### Activity
Nothing but the lines from the one containing "Check the Midstep" through the one containing "You are a computer-use agent. Image resolution: width=2556", both included, should be given again, each exactly as written below.

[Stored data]
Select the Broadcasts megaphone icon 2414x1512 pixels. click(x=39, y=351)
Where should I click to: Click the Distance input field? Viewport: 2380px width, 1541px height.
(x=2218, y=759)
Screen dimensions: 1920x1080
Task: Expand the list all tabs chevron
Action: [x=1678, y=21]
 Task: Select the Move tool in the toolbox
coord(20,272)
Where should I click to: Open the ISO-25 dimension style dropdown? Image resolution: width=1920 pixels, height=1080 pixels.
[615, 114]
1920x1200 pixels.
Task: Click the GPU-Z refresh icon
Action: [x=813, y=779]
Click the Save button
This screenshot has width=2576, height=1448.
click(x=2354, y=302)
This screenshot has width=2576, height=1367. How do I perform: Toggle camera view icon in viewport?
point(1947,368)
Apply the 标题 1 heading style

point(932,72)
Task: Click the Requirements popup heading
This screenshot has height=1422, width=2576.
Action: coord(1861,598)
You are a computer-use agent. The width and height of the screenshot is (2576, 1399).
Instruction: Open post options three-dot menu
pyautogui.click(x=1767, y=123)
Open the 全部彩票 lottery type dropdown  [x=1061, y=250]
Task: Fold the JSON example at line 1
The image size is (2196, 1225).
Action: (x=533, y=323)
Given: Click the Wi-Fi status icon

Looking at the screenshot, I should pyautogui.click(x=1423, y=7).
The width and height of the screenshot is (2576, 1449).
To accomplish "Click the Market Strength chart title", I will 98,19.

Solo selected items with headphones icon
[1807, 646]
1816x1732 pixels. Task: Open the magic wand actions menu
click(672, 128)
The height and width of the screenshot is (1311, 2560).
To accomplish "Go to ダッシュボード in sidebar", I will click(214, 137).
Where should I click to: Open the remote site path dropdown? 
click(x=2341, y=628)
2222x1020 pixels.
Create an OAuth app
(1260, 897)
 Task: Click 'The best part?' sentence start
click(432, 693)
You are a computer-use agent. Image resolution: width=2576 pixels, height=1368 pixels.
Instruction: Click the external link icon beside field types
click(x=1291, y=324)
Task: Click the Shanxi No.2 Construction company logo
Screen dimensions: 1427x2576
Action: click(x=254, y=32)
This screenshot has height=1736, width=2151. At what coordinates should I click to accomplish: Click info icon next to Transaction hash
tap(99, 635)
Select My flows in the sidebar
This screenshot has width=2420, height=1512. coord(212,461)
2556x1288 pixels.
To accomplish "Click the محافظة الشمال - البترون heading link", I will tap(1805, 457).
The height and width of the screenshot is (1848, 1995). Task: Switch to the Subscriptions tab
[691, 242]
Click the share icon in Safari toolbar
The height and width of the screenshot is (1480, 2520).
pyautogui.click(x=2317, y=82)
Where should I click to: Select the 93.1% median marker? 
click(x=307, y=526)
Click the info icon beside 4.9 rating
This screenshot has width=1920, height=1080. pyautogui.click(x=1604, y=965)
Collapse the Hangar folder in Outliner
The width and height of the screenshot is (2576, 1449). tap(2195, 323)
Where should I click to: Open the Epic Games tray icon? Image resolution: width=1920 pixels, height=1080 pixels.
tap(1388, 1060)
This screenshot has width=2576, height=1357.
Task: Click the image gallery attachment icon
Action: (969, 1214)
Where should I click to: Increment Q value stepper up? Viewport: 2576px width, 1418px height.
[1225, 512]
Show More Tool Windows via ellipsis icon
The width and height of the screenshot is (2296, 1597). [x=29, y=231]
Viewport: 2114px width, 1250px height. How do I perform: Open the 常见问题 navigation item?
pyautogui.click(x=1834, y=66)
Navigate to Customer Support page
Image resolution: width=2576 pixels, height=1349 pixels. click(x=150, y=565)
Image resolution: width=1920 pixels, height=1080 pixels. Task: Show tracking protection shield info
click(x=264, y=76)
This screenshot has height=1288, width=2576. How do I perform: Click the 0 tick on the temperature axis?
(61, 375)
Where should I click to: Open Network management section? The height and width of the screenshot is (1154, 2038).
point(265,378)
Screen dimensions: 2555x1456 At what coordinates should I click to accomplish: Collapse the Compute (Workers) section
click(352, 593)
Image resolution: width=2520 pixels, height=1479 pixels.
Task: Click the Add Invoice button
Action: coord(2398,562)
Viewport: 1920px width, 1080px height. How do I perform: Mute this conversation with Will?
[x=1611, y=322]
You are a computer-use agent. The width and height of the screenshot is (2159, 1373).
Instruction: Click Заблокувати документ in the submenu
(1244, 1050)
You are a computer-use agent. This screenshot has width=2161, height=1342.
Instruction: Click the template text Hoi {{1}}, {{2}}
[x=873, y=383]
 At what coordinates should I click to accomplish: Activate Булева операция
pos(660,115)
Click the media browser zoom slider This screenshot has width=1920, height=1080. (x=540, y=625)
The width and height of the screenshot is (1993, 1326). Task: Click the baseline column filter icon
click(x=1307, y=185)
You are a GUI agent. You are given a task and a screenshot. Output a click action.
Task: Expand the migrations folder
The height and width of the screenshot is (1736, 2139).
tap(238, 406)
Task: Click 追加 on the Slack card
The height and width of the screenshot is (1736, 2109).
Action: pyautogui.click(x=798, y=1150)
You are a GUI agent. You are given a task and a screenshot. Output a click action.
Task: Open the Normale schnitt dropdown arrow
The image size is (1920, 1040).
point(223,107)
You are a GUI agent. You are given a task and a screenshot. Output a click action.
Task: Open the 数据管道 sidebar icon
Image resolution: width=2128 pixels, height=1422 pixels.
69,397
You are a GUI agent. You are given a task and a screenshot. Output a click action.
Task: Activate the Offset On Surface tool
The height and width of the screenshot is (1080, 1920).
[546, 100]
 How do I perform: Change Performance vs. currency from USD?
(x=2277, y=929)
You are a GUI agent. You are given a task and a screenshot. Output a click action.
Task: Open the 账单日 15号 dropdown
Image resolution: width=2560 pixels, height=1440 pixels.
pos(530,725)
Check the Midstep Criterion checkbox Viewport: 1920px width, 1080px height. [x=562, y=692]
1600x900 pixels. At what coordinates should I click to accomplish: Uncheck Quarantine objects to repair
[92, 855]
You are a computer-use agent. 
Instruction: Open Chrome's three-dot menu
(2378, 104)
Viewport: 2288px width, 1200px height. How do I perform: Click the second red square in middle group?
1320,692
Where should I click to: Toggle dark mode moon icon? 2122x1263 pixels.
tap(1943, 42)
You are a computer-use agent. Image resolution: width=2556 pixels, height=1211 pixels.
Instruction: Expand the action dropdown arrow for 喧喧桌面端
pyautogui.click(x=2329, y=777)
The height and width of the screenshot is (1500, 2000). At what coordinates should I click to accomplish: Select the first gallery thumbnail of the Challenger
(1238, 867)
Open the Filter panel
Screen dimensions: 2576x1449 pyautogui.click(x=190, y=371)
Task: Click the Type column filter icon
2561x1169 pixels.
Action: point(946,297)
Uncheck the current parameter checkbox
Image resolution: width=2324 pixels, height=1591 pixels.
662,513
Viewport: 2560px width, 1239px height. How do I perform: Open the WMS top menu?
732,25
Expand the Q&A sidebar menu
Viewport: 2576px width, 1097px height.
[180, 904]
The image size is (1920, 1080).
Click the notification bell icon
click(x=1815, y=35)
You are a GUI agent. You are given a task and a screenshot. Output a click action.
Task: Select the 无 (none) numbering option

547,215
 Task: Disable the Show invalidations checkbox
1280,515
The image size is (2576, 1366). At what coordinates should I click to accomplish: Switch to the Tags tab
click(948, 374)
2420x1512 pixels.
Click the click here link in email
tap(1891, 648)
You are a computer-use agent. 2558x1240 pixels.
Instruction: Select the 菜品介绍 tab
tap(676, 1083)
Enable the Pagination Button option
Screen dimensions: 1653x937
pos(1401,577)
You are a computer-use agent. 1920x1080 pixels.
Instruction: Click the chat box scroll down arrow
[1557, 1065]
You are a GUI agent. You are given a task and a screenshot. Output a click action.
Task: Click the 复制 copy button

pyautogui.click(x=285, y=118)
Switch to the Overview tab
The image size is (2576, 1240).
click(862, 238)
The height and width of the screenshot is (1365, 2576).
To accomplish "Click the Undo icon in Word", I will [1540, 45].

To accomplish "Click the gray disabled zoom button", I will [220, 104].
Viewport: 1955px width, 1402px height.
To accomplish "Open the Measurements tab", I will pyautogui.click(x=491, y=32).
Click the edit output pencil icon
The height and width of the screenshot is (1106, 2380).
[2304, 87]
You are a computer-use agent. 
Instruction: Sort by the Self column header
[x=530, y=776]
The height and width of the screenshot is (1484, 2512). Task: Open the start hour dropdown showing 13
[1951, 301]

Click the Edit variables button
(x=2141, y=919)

### Solution below
Check the Midstep Criterion checkbox Viewport: 1920px width, 1080px height. [x=562, y=692]
1600x900 pixels. At what coordinates should I click to accomplish: Uncheck Quarantine objects to repair
[92, 855]
You are a computer-use agent. 
Instruction: Open Chrome's three-dot menu
(2378, 104)
Viewport: 2288px width, 1200px height. How do I perform: Click the second red square in middle group?
1320,692
Where should I click to: Toggle dark mode moon icon? 2122x1263 pixels.
tap(1943, 42)
You are a computer-use agent. Image resolution: width=2556 pixels, height=1211 pixels.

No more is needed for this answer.